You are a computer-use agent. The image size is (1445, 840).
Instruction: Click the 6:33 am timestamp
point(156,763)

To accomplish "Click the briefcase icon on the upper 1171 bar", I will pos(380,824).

==

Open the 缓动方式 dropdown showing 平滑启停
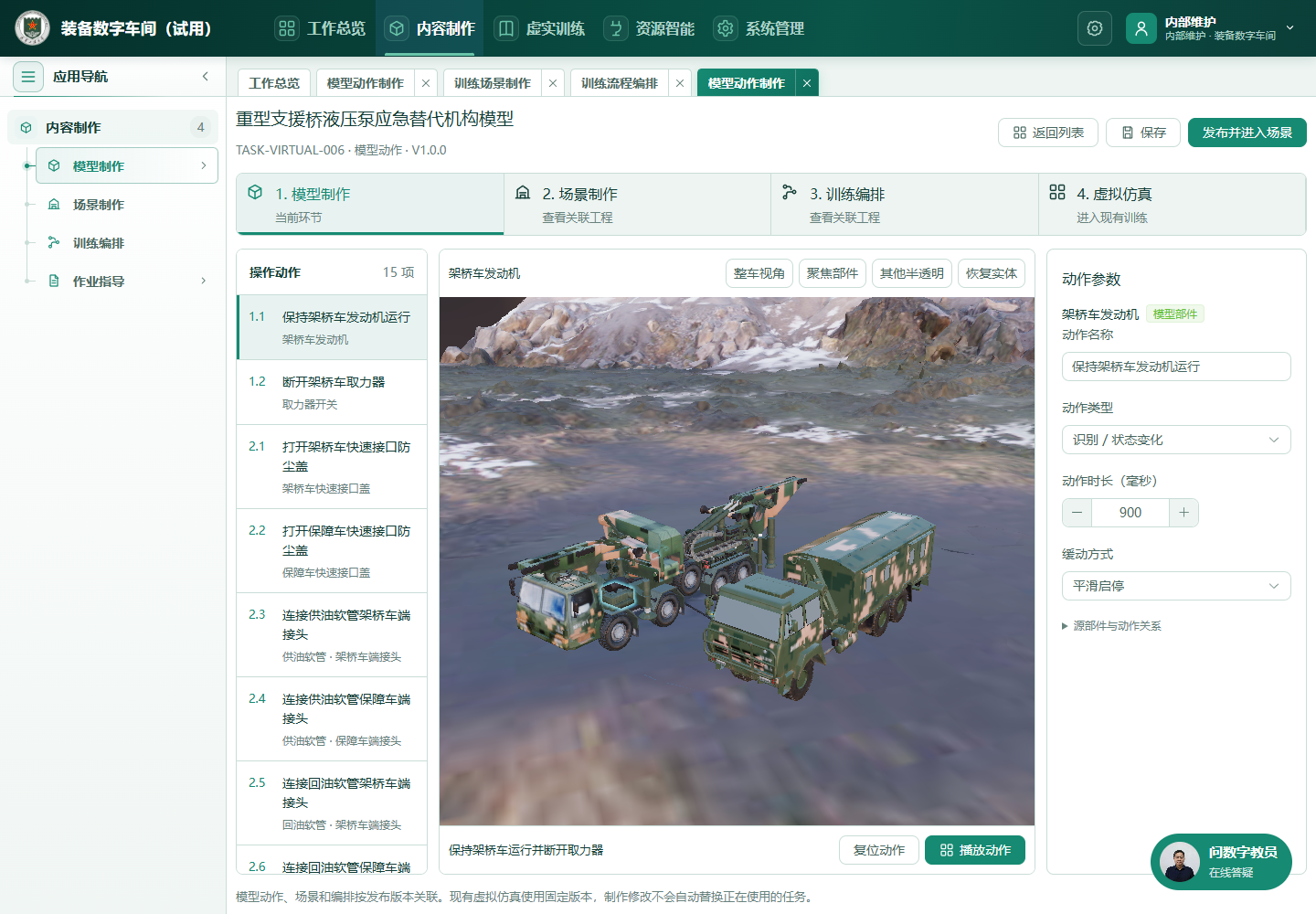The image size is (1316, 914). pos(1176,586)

...

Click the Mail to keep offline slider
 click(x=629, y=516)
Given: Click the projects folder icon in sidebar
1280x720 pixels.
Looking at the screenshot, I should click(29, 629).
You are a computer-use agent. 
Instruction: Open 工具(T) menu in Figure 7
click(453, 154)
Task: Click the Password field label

EXERCISE DETAILS:
Go through the listing and copy each line that includes the string "agent".

EXERCISE RESULT:
You are a computer-use agent. The image size is (1445, 840).
You are a computer-use agent. 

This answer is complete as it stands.